WORK INSTRUCTIONS:
Search the records for "link". Copy every line where it appears.

Saved data entries
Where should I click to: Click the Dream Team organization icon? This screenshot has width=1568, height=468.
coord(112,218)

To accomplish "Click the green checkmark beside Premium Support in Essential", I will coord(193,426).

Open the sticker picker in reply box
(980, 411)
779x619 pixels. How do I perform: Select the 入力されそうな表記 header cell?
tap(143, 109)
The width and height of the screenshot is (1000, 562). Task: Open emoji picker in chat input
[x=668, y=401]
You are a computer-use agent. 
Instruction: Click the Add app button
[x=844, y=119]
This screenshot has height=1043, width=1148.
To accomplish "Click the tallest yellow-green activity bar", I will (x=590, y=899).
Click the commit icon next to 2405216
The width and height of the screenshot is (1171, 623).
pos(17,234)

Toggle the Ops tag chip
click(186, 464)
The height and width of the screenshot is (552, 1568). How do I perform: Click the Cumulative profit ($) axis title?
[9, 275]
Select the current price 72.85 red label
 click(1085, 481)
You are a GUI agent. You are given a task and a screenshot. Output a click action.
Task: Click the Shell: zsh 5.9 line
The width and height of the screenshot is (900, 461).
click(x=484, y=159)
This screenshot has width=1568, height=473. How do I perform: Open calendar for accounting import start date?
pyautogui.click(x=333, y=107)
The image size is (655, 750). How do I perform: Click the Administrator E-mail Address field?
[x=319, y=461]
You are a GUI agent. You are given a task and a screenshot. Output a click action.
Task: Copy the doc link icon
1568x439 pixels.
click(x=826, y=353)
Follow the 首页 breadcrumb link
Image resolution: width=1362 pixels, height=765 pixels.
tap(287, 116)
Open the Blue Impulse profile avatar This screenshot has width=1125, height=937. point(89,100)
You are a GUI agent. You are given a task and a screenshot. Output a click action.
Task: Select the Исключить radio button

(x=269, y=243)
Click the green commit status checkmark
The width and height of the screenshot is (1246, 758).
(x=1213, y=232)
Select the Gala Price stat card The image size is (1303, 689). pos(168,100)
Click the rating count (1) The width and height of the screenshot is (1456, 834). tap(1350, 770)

EXERCISE ANSWER:
Task: Copy the doc link icon
Follow the 首页 breadcrumb link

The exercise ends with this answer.